DESCRIPTION OF THE TASK: Begin the copy at the line containing "Where should I" in the data below and end it at the line containing "Reply to the comment from 江苏", keeping each line exact and leaving out pictures.

──────── DATASET ────────

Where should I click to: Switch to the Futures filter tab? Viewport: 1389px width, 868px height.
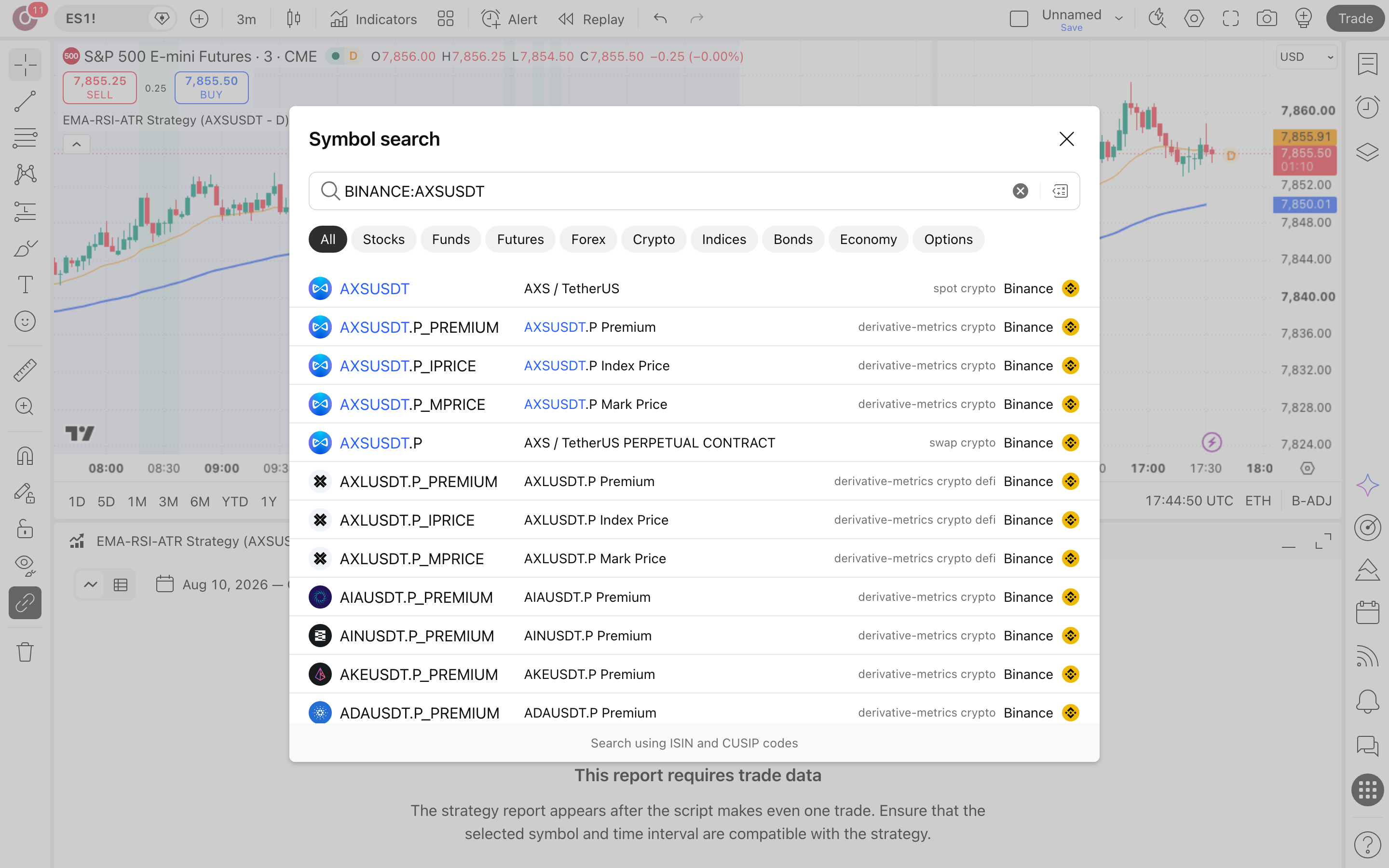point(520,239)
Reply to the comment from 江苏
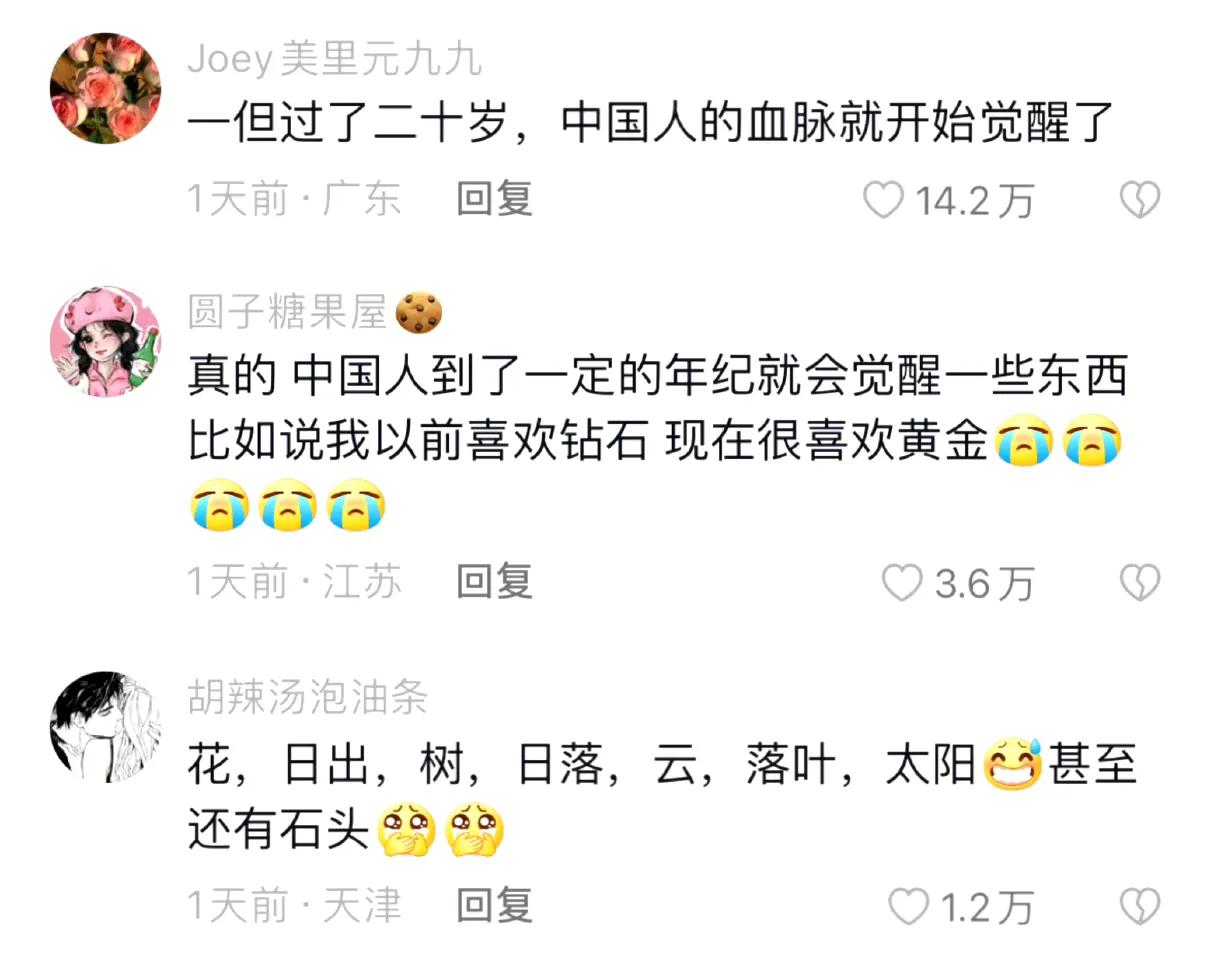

────────
──────── DATASET ────────

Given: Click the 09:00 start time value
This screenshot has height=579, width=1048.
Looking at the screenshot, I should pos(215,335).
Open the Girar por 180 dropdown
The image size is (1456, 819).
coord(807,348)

────────

TASK ANSWER:
Where should I click to: Switch to the Futures filter tab? Viewport: 1389px width, 868px height.
point(520,239)
Reply to the comment from 江苏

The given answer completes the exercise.